Question

The amplitude of a wave is represented by displacement equation $y = \dfrac{1}{{\sqrt a }}\sin \omega t \pm \dfrac{1}{{\sqrt b }}\cos \omega t$ will be
A. $\dfrac{{a - b}}{{ab}}$
B. $\dfrac{{\sqrt a + \sqrt b }}{{ab}}$
C. $\dfrac{{\sqrt a \pm \sqrt b }}{{ab}}$
D. $\sqrt {\dfrac{{a + b}}{{ab}}}$

Answer 1

In the question, we are provided with a displacement equation which is the form of a sine wave. On comparing with the general sine wave which is represented as,
$y = A\sin (\omega t + \theta )$
Hence, squaring and adding the two respective amplitudes gave us the required resultant amplitude.

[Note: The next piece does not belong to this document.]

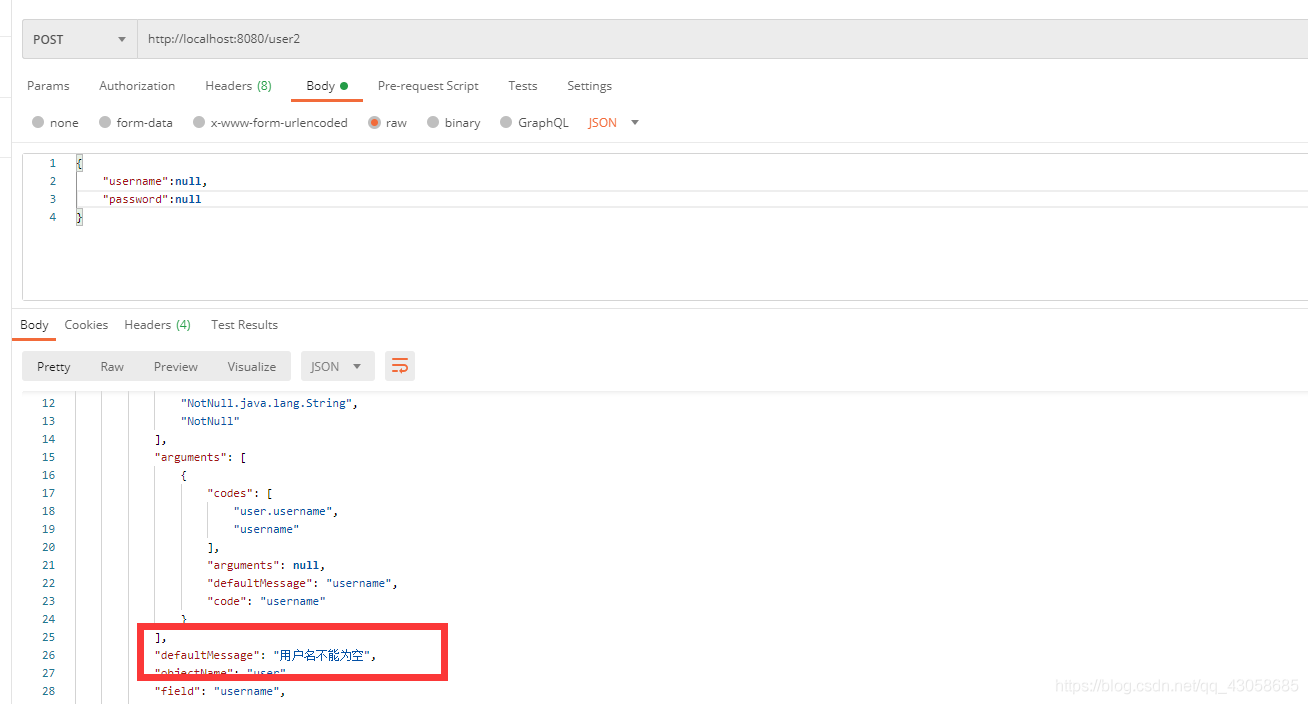Image resolution: width=1308 pixels, height=704 pixels.
Task: Open the POST request method dropdown
Action: point(78,38)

Complete step by step answer:
According to the question, the wave is,
$y = \dfrac{1}{{\sqrt a }}\sin \omega t \pm \dfrac{1}{{\sqrt b }}\cos \omega t$
Rewriting the wave equation in the form of $\sin$. So, converting the $\cos$ to $\sin$ by simple trigonometric property.
$y = \dfrac{1}{{\sqrt a }}\sin \omega t \pm \dfrac{1}{{\sqrt b }}\sin \left( {\omega t + \dfrac{\pi }{2}} \right)$
On looking at the second term, we come to know that the phase difference is $\dfrac{\pi }{2}$.General equation of the wave is,
$y = A\sin \left( {\omega t + \theta } \right)$ where A represents the amplitude.
Comparing with the above equation,
Now, we want to find the amplitude so writing amplitudes of both the terms in the form of ${A_{1,}}{A_2}$ respectively.
${A_1} = \dfrac{1}{{\sqrt a }}$ ${A_2} = \dfrac{1}{{\sqrt b }}$
Resultant amplitude be given by
$A = \sqrt {{A_1}^2 + {A_2}^2}$
Substituting the value
A = \sqrt {{{\left( {\dfrac{1}{{\sqrt a }}} \right)}^2} + {{\left( {\dfrac{1}{{\sqrt b }}} \right)}^2}} \\\ \Rightarrow A = \sqrt {\dfrac{1}{a} + \dfrac{1}{b}} \\\ \therefore A = \sqrt {\dfrac{{a + b}}{{ab}}} \\\
This is our required answer.

Hence,the correct option is D.

Note: Alternative method: on comparing our given equation, we got to know that $\dfrac{1}{{\sqrt a }} = A\cos \theta$ and $\dfrac{1}{{\sqrt b }} = A\sin \theta$ $\ldots \left( r \right)$
Squaring and adding the two equation $\left( r \right)$ gave
$A = \sqrt {\dfrac{{a + b}}{{ab}}}$ $\left( {\because {{\cos }^2}\theta + {{\sin }^2} = 1} \right)$
From simplifying equation $\left( r \right)$
$y = A\sin \left( {\omega t + \theta } \right)$ which is the general equation of a sine wave.